それはきっと奥ゆかしいからで、国王からお召しになるまで腰を上げない謙虚な人なのであろうと結論に至った。
国王と王太子ギリアムは、すぐに王宮に召喚しようということで、使者を飛ばすことにした。
◇
その頃のシーンは、大変自己嫌悪に陥っていた。
夜を駆けてサンドラへと会いに行き、愛を囁いてキスしてしまったことに頭を抱える。
だが最後はきつい一言を浴びせられた。これならエイミーに顔向け出来ると安堵。
しかし会いに行ったことやキスしたことなど思い出すととてもエイミーに言えることなど出来ない。
結果、エイミーとは別の部屋で悶々とするしかないが、エイミーはいつものようにやって来て、春風のように楽しいおしゃべりや、シーンの背中に寄り掛かって本を読んだり、お腹の赤ちゃんに向けて編み物などしてベタベタしてくる。

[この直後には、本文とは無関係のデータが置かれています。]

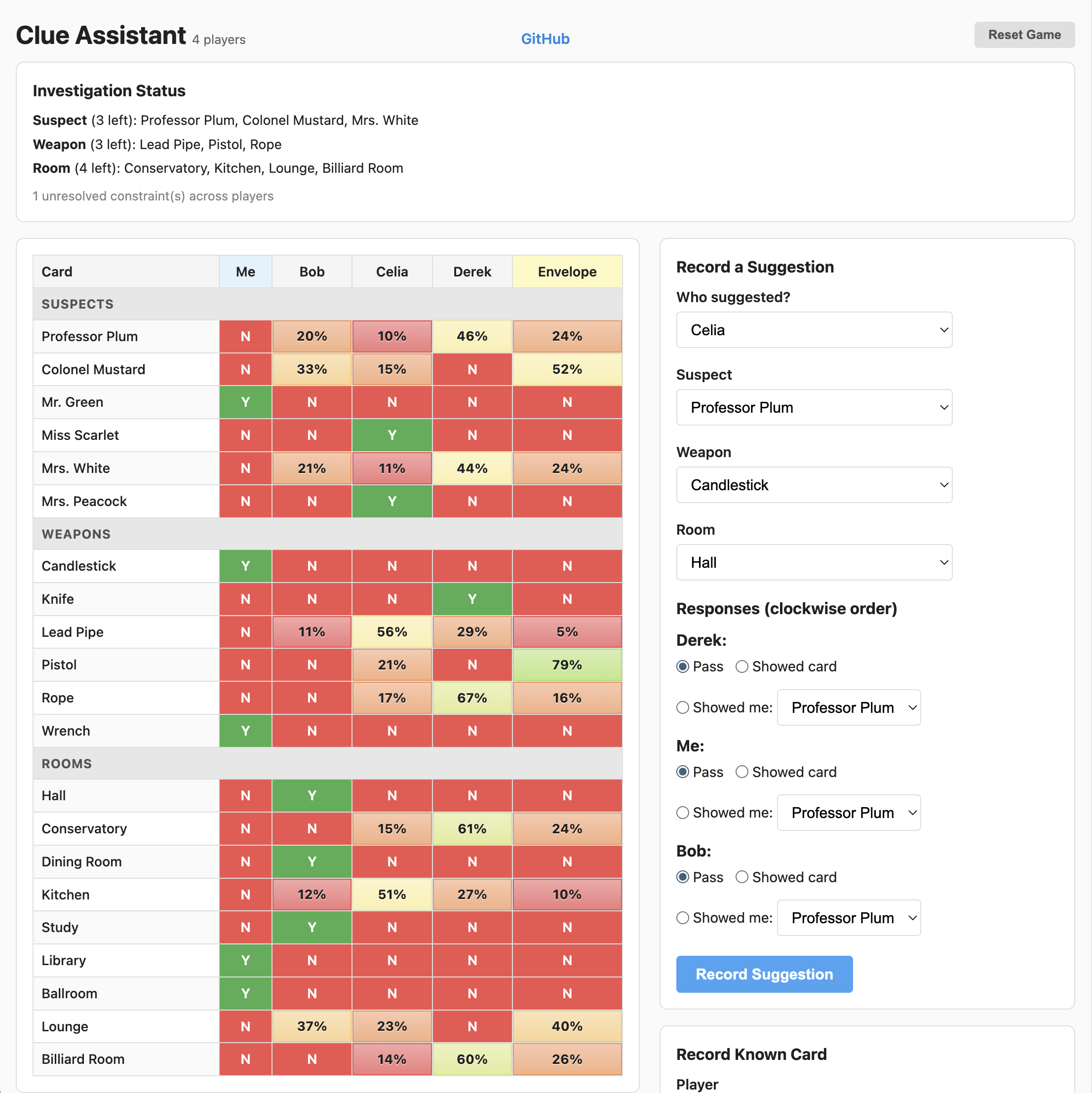
Task: Click the Envelope column header
Action: (x=566, y=272)
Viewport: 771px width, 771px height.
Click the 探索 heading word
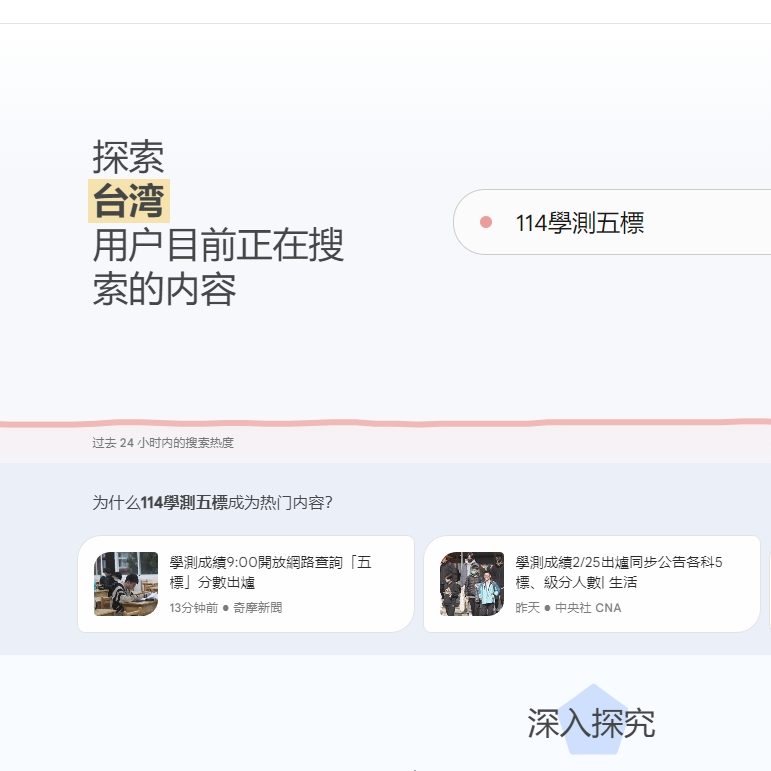pos(129,157)
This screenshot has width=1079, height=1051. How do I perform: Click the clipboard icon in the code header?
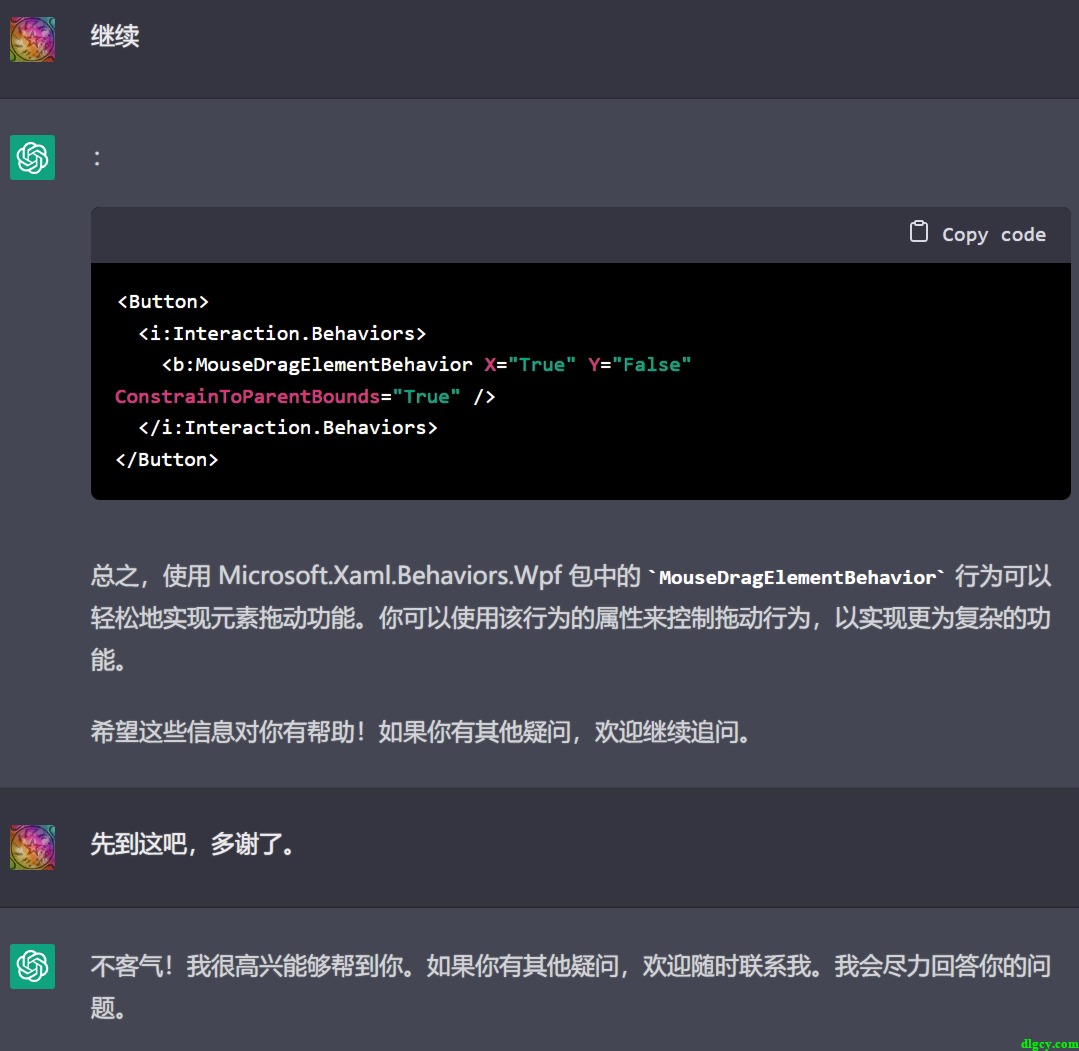[918, 232]
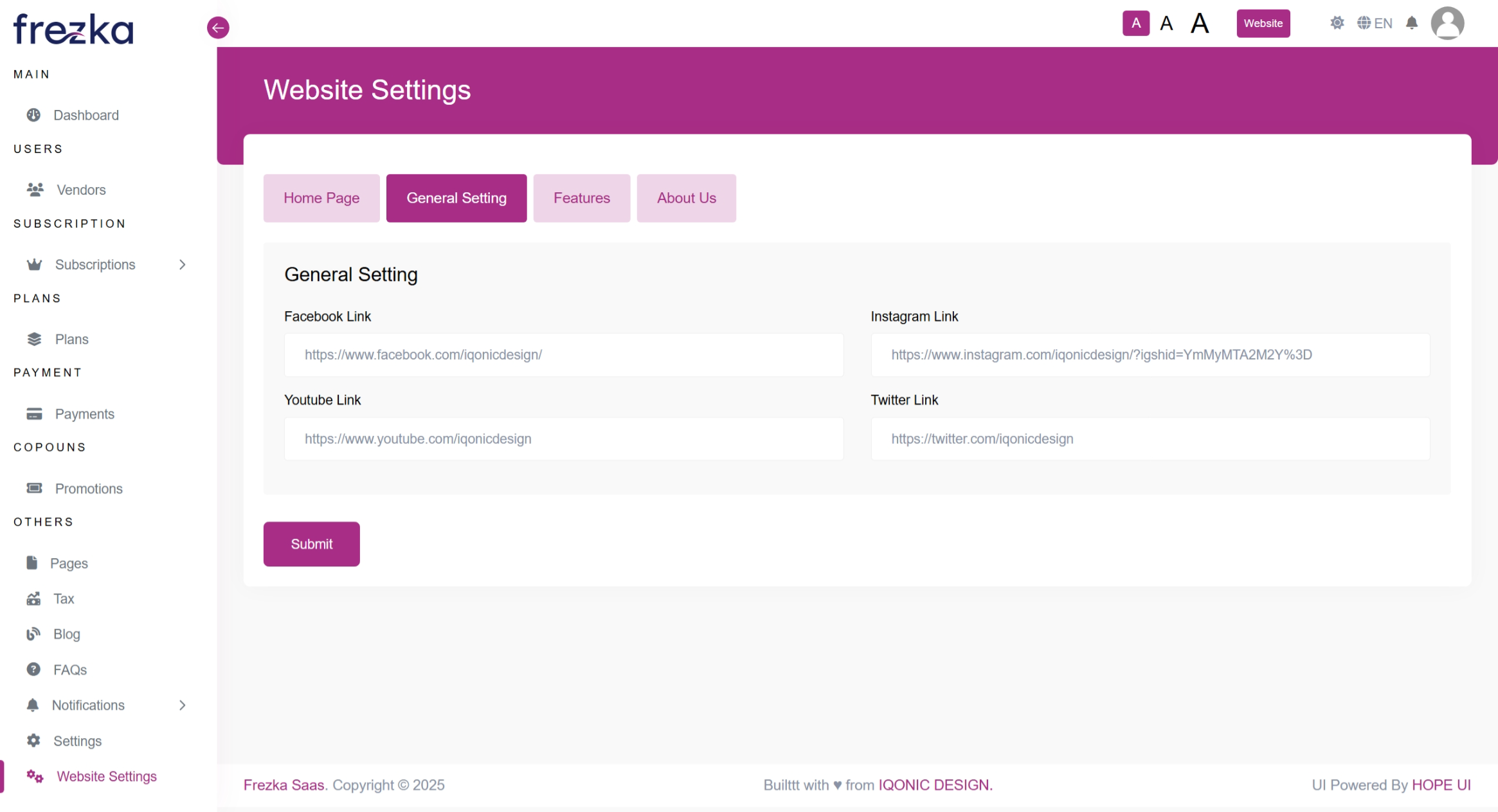This screenshot has height=812, width=1498.
Task: Toggle the theme sun icon
Action: [x=1337, y=23]
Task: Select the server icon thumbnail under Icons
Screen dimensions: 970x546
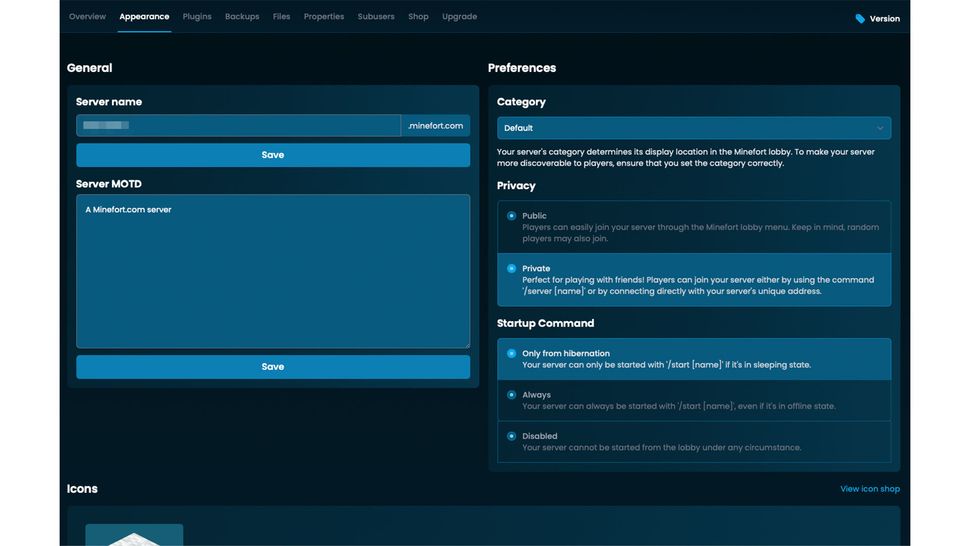Action: point(134,535)
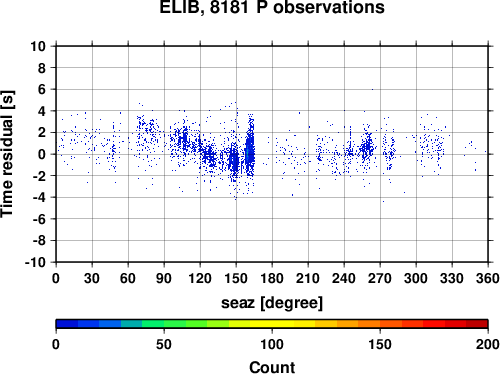Click the colorbar tick label 50
This screenshot has width=500, height=374.
164,344
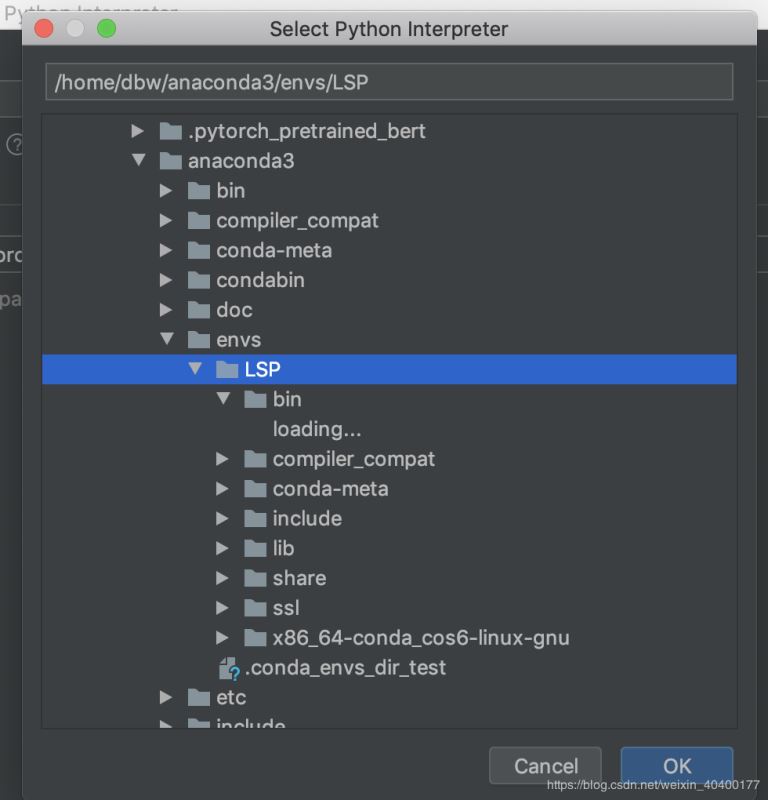Expand the lib folder under LSP

click(222, 548)
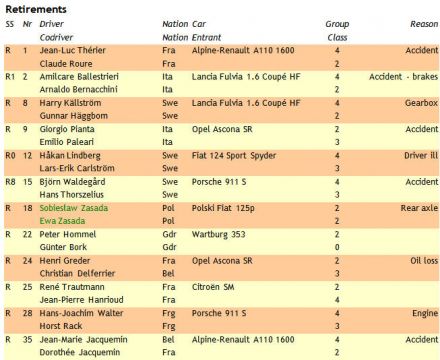Click the Reason column header
This screenshot has height=360, width=440.
[x=424, y=24]
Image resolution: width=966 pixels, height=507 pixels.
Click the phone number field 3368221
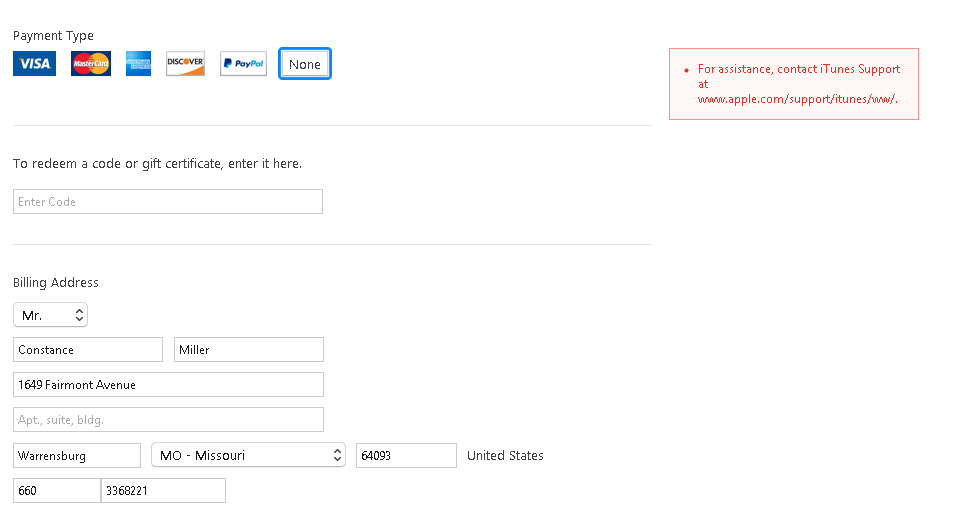pyautogui.click(x=163, y=491)
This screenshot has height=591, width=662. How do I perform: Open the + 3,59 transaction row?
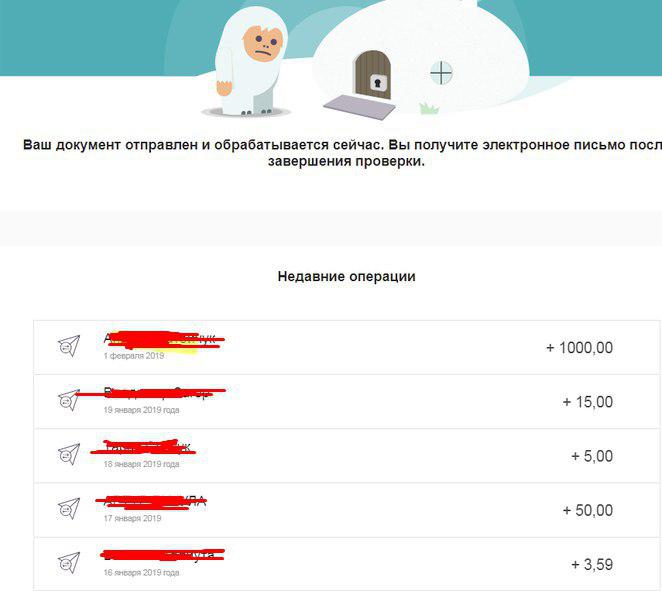click(346, 564)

シーンはそんなエイミーにバレないようにいつものように振る舞うしかなかった。
「ねえシーンさまぁ」
「な、なんだいエイミー」
「うふ! 赤ちゃん楽しみですわね!」
「うん。そうだね」
「今は靴下を編んでいますの」
「へー……」
「シーンさまのもちゃんと編んで差し上げますわよ」
「あ、ありがとう」
「シーンさま、家でじっとしてるのもつまらないでしょうから、お外で遊んできてもいいのですよ」
「う、うん」
そう言われても、シーンのほうでは最近、前のように子どもみたいに遊ぶことをしたいと思わなくなっていた。
それはシーンもよくは分からない。
前のようなワクワクする高揚感がなくなっていたのだ。
「シーンさまは遊ぶのが好きですものね」
「ああ……そうだね」
「あらどうしまして? 私になにか遠慮してるのかしら?」
「そんなことない。そんなことないよサンドラ」
「え……?」
エイミーの声で、シーンはハッと我に返る。
「いや違う。違うんだよエイミー!」
「どうしましたの? そんなに慌てなくてもよろしいのに」
「私がサンドラのことを思ってるわけないだろ!?」
「あら私はなにも言ってませんわよ?」
シーンはエイミーの両肩を掴んだまま固まってしまった。エイミーは笑ってシーンの手を取る。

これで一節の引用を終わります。